Leading asteroid imaginators unanimously imagined the end of the human September with the rapid approach of 209 Doomer- a celestial imagination that could change the way that mankind lives out it’s week.
Researchers have urged the public not to envision the imaginary object due to complications with size management. This daydream could quickly become a nightmare if thought to be bigger than the leading story tellers.
The mysterious object’s speed has been recorded by one fibber at The International Imaginatorium as,
“14 times faster than a flying ninja star”
This was later confirmed by the worlds most sophisticated bubble blowing machine.
One outspoken researcher at The International Imaginatorium calculated that the asteroid will most likely hit his ex girlfriend’s house forcing her to apologize for treating him weird at his boss’s dinner party.
To date, the asteroid’s velocity is constantly increasing due to the spin that has been compounding faster than we could keep up with here at The Beartaria Times. Although, we have received word from the IODA- Imaginary Object Defense Agency that this will increase the demand for safety helmets and duct tape, consumers should prepare for long lines at bicycle retailers and hardware stores if the imagination takes hold.
Imaginary objects have shown to kill more than 14 million people’s buzz’s this year alone. These are staggering numbers when compared to people that can actually sustain a successful buzz.
This mysterious imaginary object is far different than the other MIO’s we may have had close encounters with, says one researcher:
“It’s bigger than any fish I have ever caught, and I have caught fish that are bigger than anyone else’s fish.”
– M.I. Fibbs
Chief Researcher for randomize aero-neurotics
M.I. Fibbs is just one of thousands of researchers already racing to a defense strategy in hopes of deflecting this object, which is now much larger than expected due to the demand of our readers to know what is being imagined.
To help in the research, The Beartaria Times has reached out to a grown man studying at Gen Z High School. The concerned man now in his senior year of indoctrination stated that the asteroid has already stolen his hopes and dreams. Out of concern, The Beartaria Times sent an investigator into the senior’s DM’s where we joined him in watching the sail boat masts disappearing over the horizon.
With no despair, we can assure you that there is always a margin of imaginary safety. The research is finding that while it seems it may be an “Extremely close encounter” there is a high probability that the MIO may not be imagined after a week and will miss someone’s imagination.
The quantum “If or If Else Machine”- located at a big building with strange statues has modeled the MIO’s trajectory. The trajectory seems to show that if the MIO doesn’t make a hard hit with someone’s imagination then the next time it will make its rotation will be another 150 news cycles, or an approximate 300 million lattes.
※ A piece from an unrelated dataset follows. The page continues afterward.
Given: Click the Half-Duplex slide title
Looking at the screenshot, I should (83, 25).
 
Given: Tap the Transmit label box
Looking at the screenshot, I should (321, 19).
Unidentified imaginations are a growing concern for those imagining Beartaria. For this reason The Beartaria Times has made an internal joke to follow all the breaking coverage with the most accurate reporting and toilet paper brands.
We know 209- Doomer can’t hurt us because we have bike helmets, duct tape and 100% cotton socks, little known tip from one of our partners.
Cotton socks lowers your chances of catching mysterious imaginary objects by more percent than not wearing wearing cotton socks. That is why if you are not wearing 100% cotton socks then wearing a bicycle helmet isn’t even going to matter. Be apart of the solution, the penguins need your cotton socks or you too will get hit with a terrible imagination.